The introduction of an alien species is often responsible for an increase in predation and competition, habitat reduction, a variety of diseases, extinction of native plants or animals and genetic change in populations. Certain strains of cholera have been transported in ballast water, ending up in oyster beds and infecting finfish destined for the dinner table.
Alien species are often transported to non-native habitats in the ballast of ships. The organisms are taken in when ships attempt to balance their load by letting water into their holding tanks. When they reach their destination, the ballast water is released and with it any organisms picked up earlier. Mollusks and other organisms whose habitat includes marine substrate also attach to the surfaces of ocean-going vessels at the point of departure and then fall into the water at the destination.
Aquarium plants and animals, such as the invasive algae Caulerpa, as well as ornamental plants like the purple loosestrife are released innocently into waterways by humans. They quickly overgrow and eventually choke native plants and even interfere with the water flow of lakes, rivers, estuaries, and streams. Unwanted exotic fish, such as the red lionfish, Pterois volitans, have invaded the waters of the Southeastern United States. The introduction of this non-native species may cause problems becaues of its poisonous spines that divers or swimmers may be unaware of and it may also pose a risk to native species through predation or competition.
Alien species like the cane toad have been introduced intentionally to reduce the number of a native species in the area. Unfortunately, this plan can backfire when the animal multiples quickly and takes over the habitat and beyond. In Hawaii, for example, the mongoose has eliminated many species of birds but it was originally introduced to keep the rat population down. The kudzu plant that blankets much of the southern United States was the result of a program sponsored by the government to control erosion.

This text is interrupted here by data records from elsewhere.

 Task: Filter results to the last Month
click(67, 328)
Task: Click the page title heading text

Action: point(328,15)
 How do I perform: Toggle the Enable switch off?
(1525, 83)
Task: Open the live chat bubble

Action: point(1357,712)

New seaways or cross-basin connections provide a way for alien species to cross over into novel territories. The Great Lakes became significantly invaded by alien species following the creation of the St. Lawrence Seaway in 1959.
Wetlands filled with foreign soil are invaded by seeds and roots of plants from other ecosystems.

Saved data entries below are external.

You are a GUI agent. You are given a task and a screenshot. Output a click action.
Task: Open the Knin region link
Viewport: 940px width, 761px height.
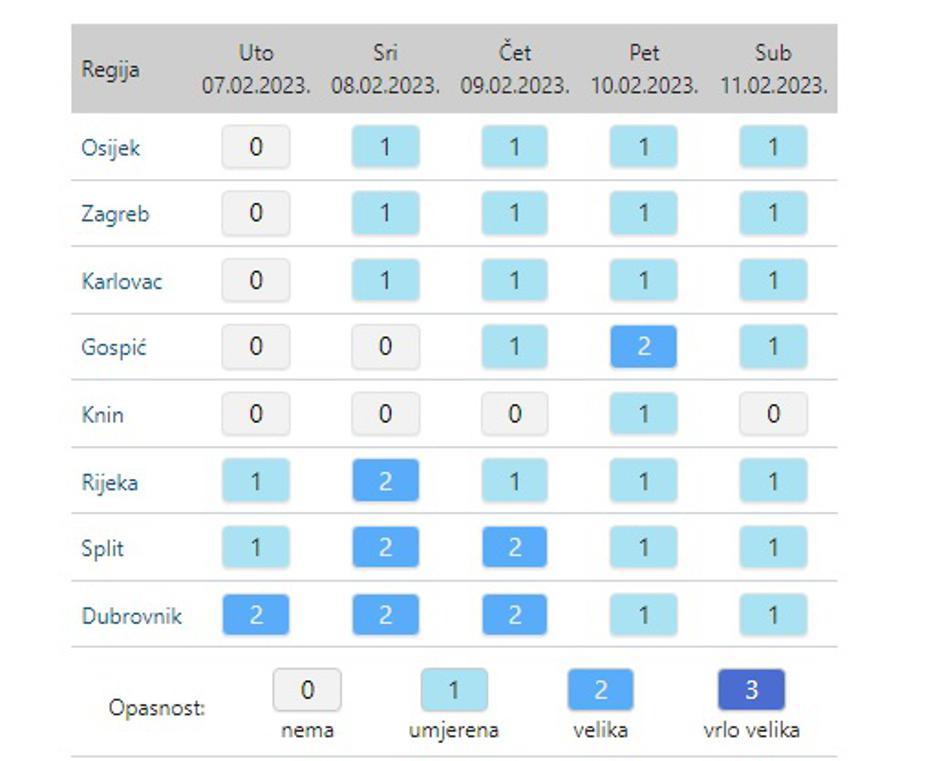pos(103,414)
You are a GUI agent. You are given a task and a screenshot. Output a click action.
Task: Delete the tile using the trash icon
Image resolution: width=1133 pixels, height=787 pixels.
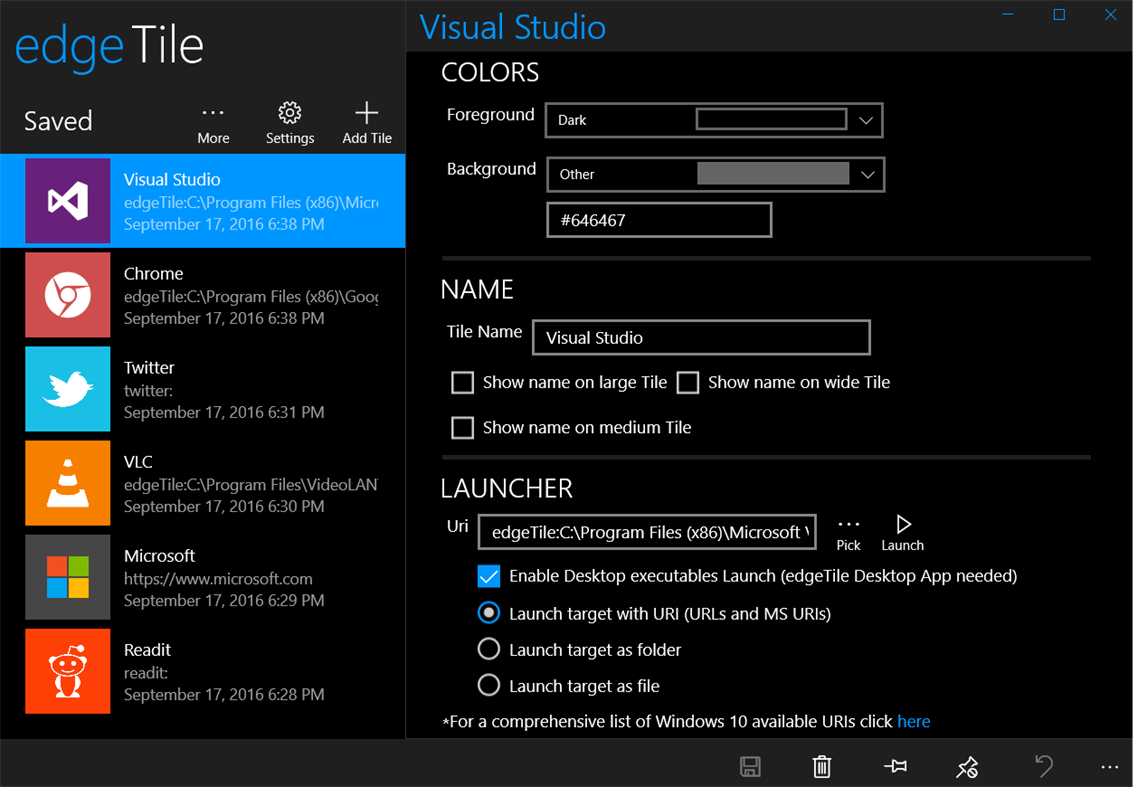(822, 766)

Seafood like shrimp, oysters, and Atlantic salmon is farmed in non-native areas like the Pacific Northwest. When juveniles escape into waterways, the potential for spread of disease and harm to the ecosystem is created.
Animals like the northern snakehead fish and Asian swamp eel were introduced as a potential source of food, but they soon overwhelmed the ecosystem forcing local communities, scientists, and policy makers to find ways to control them.
Diseases, such as whirling disease, which infects rainbow trout, can infect native species when introduced by alien species, in this case the European brown trout imported from Europe.
Seafood is sometime packed in seaweed, which houses alien species that are subsequently introduced to new ecosystems.
Recreational fisherman have introduced alien species to their favorite fishing hole so that there are an abundance of fish available to catch.
Fish bait, such as crayfish, minnows, and earthworms are often thrown overboard, introducing them to new ecosystems that cannot support them. Earthworms have depleted the topsoil in some northern U.S. forests reducing the organic matter available for native species.
Sewage and wastewater contain seeds and roots of invasive species that are discharged into waterways and transported by water flow to the ocean.
Alien species are often able to survive better than native species, which results in increased competition among native species. Alien plants take over the areas with abundant sunlight and use up nutrients essential for other plants. They can also deplete oxygen in the water causing a hypoxic environment that suffocates other marine life.
Research known as vector ecology is currently taking place to determine exactly how alien species are introduced. Scientific studies in the population ecology of alien species is helping to understand why some species thrive in non-native environments and what impacts they're having on native species. Research in biogeography provides important data about global distribution patterns of alien species and databases with organized information make it possible for scientists to compile and analyze the data to help shape future practices designed to avoid introduction of alien species.